## Exercise
Extract exactly and only the lines of the data below, starting at the line with "At what coordinates should I click to accomplish: Select the 4H" and stopping after the final line.

· · · ·

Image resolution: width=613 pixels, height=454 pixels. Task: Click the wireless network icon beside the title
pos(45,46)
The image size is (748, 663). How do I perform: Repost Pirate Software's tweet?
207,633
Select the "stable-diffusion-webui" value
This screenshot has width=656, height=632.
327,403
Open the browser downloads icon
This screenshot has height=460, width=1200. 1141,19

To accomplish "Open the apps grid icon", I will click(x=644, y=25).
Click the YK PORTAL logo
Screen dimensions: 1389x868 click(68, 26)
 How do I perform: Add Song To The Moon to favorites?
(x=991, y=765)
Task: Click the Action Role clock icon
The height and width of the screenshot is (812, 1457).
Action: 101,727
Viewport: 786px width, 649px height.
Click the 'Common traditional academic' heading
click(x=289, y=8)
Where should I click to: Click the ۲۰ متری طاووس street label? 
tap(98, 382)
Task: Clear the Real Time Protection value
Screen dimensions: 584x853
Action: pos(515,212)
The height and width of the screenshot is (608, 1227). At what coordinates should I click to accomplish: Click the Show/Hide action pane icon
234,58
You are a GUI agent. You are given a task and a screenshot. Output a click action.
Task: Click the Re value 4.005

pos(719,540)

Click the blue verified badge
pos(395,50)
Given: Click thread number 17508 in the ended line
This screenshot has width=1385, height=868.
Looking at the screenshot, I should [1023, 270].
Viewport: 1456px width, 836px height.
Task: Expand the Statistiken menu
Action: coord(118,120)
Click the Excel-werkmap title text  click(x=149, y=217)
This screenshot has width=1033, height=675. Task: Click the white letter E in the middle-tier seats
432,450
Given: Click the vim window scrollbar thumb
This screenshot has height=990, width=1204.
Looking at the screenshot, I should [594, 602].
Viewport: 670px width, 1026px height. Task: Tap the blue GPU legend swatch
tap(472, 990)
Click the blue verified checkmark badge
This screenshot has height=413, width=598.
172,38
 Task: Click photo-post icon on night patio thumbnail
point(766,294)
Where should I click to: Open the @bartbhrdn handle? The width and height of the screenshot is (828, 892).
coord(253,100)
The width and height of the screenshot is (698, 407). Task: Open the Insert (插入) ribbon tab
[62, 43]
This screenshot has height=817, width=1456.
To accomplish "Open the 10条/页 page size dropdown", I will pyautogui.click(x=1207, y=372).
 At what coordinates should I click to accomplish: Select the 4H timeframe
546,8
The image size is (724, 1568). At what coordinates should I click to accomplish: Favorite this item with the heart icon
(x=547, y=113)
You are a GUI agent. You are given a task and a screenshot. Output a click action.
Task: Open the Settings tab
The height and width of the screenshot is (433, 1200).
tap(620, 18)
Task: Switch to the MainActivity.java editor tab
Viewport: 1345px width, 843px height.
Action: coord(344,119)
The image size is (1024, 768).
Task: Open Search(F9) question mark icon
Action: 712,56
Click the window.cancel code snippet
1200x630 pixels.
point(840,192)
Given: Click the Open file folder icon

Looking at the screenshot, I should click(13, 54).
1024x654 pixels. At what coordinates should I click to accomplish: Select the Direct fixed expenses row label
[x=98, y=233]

· · · ·

## Reply to the task
 At what coordinates should I click to accomplish: Select the 4H timeframe
546,8
The image size is (724, 1568). At what coordinates should I click to accomplish: Favorite this item with the heart icon
(x=547, y=113)
You are a GUI agent. You are given a task and a screenshot. Output a click action.
Task: Open the Settings tab
The height and width of the screenshot is (433, 1200).
tap(620, 18)
Task: Switch to the MainActivity.java editor tab
Viewport: 1345px width, 843px height.
Action: coord(344,119)
The image size is (1024, 768).
Task: Open Search(F9) question mark icon
Action: 712,56
Click the window.cancel code snippet
1200x630 pixels.
point(840,192)
Given: Click the Open file folder icon

Looking at the screenshot, I should click(13, 54).
1024x654 pixels. At what coordinates should I click to accomplish: Select the Direct fixed expenses row label
[x=98, y=233]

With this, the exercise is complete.